The Van Krevelen diagram or cross-plot of atomic hydrogen-to-carbon and oxygen-to-carbon ratios was originally developed for coal ranking. It was later redesigned by scientist Bernard Tissot and others for categorizing kerogen by cross-plot of hydrogen index versus oxygen index. Both are derived from pyrolysis.
There are two important limitations of using the Van Krevelen diagram. Firstly, the modified Van Krevelen diagram is informative for thermally immature or early mature rock samples. With increasing maturity, hydrogen index decreases, and the kerogen trend lines on the diagram tend to converge. Secondly, as researchers Joseph Curiale and Wayne Camp emphasize, a source rock often contains different macerals and thus, more than one kerogen type.
To address these issues, geochemists suggest organo-facies (visual kerogen) analysis. Another technique is to analyze S2 peak materials from pyrolysis by gas chromatography.
Thermal Maturity
The standard industry practice to determine the thermal maturity of source rocks is vitrinite reflectance (Ro) measurements of whole rock or extracted kerogen samples. The top of the oil generation window is Ro 0.6 to 0.8 percent for different kerogen types. Although vitrinite reflectance data can have their own hurdles, they are routinely used along with Tmax data derived from pyrolysis and burial history modeling.

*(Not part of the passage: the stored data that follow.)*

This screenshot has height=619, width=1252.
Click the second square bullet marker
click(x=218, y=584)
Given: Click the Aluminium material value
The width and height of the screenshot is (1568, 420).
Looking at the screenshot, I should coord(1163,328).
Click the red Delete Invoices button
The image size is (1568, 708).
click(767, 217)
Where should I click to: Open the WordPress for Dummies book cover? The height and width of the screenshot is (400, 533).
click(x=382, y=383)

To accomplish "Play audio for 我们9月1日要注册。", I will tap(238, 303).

For rigorous basin modeling, Ro data can be supplemented by apatite fission track thermochronology (which also provides thermal history), thermal alteration index of palynomorphs, and conodont alteration index or graptolite reflectance data (both for Paleozoic rocks).
Problems and Prospects
Modern source rock science has come a long way from its beginnings when it was championed by a few scientists in the 1970s, but it still has a long way to go.

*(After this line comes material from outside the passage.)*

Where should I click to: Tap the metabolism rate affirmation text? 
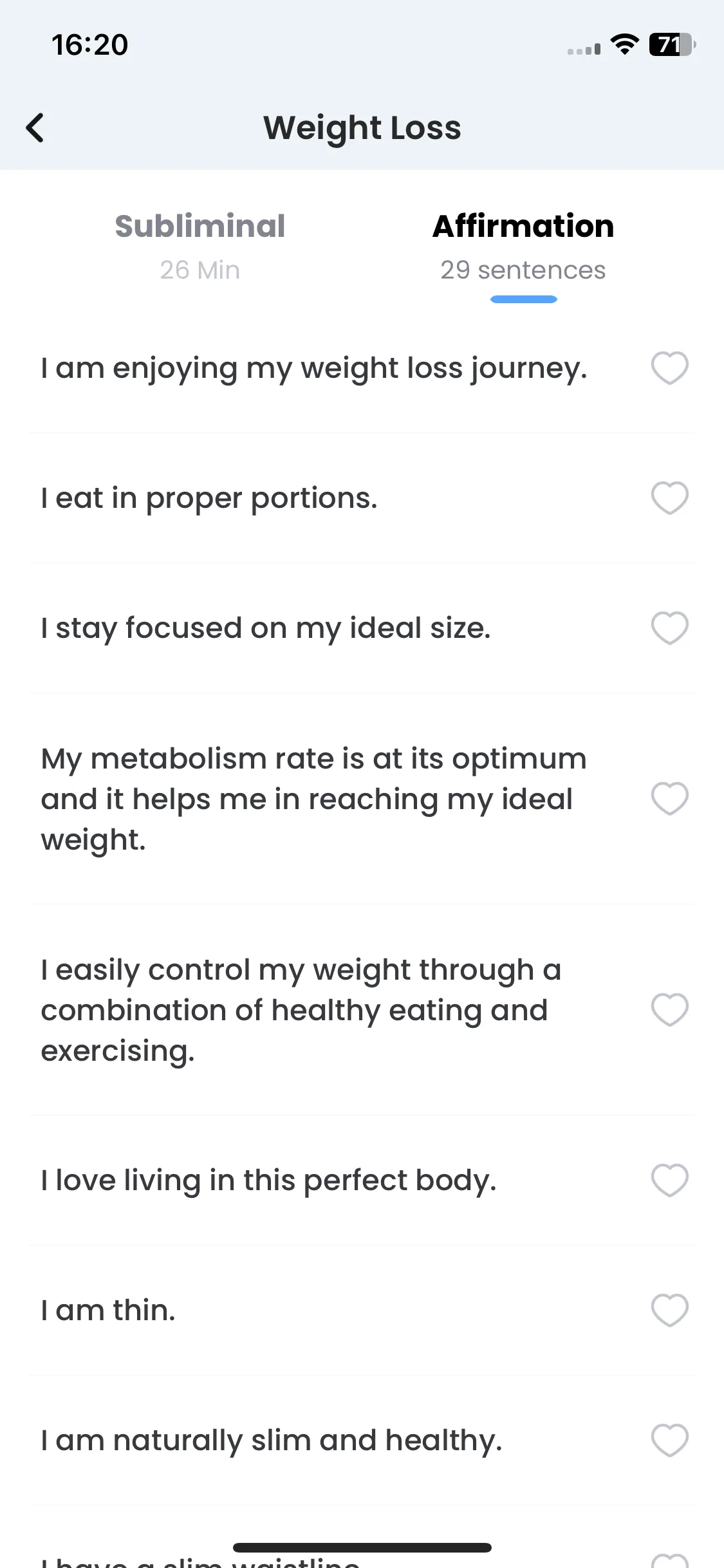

Two challenges in source rock evaluation and basin modeling are:
- Well data are location-specific. The deep hydrocarbon kitchen would be the last space to drill, or it may remain undrilled, even after a long production history from reservoirs.
- Validating the results of source rock evaluation applied to a basin is tricky. Reservoir oil to source rock fingerprinting using age-diagnostic or facies-diagnostic biomarkers obtained from gas chromatography-mass spectrometry can be helpful to some extent, but such data are usually scarce.
With further research and industry support, petroleum geochemists can elucidate many of the key questions in source rock evaluation and improve, calibrate, and standardize workflows for basin modeling, reporting, and cross-company comparison.